A spiegare quanto è accaduto è Nidhal, 37 anni, portavoce di questo gruppo di studenti, che nei prossimi giorni manifesterà nuovamente davanti all’Ambasciata, in attesa di ottenere delle risposte alle loro richieste. “Rispetto agli altri anni, è stato richiesto agli studenti tunisini che vogliono proseguire i loro studi universitari in Italia, di fare un colloquio pre rilascio del visto. Non ci risulta che anche studenti di altre nazionalità abbiano dovuto sostenere dei colloqui simili. Non era molto chiaro il tutto, ma pensavamo che fosse per valutare il nostro livello linguistico, anche se ci sembrava strano, dato che siamo in possesso di certificati validi e riconosciuti che lo attestano. Le domande non sono state professionali, ma erano piuttosto personali, e anche di tipo politico: a qualcuno è stato chiesto che ne pensasse della Palestina, a una ragazza velata è stato chiesto se la sua famiglia le permettesse di andare in Italia, Paese di libertà, come se noi vivessimo nelle tenebre… ad altri hanno buttato dei documenti per terra, dicendo in malo modo di raccoglierli. Dei comportamenti inammissibili per un’ambasciata, una valutazione con domande che non hanno niente a che vedere con il percorso di studi”. 

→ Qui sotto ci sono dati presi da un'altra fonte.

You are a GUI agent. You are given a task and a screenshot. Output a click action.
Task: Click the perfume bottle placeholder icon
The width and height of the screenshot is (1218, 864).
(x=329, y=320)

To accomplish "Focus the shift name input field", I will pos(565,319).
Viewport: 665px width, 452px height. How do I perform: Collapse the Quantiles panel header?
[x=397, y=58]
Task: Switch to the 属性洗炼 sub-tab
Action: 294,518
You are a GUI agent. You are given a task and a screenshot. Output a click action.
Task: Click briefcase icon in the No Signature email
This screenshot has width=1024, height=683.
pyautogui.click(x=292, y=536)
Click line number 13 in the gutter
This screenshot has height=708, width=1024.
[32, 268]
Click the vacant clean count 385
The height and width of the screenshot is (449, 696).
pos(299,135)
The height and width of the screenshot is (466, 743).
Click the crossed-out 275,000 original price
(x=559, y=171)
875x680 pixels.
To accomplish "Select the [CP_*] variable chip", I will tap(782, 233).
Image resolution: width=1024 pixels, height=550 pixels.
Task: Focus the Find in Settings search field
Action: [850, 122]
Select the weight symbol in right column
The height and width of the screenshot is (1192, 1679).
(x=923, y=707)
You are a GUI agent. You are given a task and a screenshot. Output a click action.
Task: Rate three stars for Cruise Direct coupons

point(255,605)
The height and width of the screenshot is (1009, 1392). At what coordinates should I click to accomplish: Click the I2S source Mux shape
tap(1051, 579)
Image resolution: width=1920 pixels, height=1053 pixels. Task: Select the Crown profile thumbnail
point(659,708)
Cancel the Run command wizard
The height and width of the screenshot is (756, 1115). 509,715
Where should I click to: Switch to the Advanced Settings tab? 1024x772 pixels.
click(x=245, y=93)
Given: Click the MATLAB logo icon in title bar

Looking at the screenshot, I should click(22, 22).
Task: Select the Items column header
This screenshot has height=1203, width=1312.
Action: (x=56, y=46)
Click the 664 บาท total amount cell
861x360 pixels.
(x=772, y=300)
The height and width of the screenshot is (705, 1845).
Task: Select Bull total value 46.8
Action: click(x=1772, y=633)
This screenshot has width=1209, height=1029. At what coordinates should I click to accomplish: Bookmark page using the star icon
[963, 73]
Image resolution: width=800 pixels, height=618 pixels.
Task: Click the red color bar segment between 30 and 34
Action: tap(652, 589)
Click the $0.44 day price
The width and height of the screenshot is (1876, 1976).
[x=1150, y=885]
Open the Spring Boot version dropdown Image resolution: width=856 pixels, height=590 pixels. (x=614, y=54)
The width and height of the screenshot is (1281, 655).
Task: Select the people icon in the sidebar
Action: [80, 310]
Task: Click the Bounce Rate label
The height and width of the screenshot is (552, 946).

Parole forti, quelle riferite da Nidhal, che sottolinea: “Non vogliamo fare una guerra all’ambasciata, ma solamente che si rimedi a uno sbaglio, non è corretto trattarci così. Sembrava quasi un interrogatorio. Il nostro desiderio è proseguire i nostri studi in Italia, avere un’opportunità in questo senso. Perché complicare la vita delle persone? Studiare la lingua italiana per poi poter venire in Italia, è stato per tutti un investimento di tempo, energie, soldi. Sentiamo un senso di ingiustizia ed oppressione”. A questo, si aggiunge un numero indefinito di persone che hanno avuto il rifiuto del visto di studio: “Dei rifiuti infondati: ad esempio ad alcuni è stato detto che hanno un’età troppo alta per proseguire i propri studi nel Belpaese, ad altri che vi era un’incoerenza in quanto hanno cambiato la specialità del corso di studi rispetto al precedente percorso. Secondo la procedura, queste persone devono motivare le osservazioni fatte e possono avere una seconda opportunità. E’ giusto che ci siano dei criteri da rispettare, ma spesso questi criteri non vengono dichiarati chiaramente, e allora il rifiuto diventa una violazione di uno nostro diritto, non è accettabile”.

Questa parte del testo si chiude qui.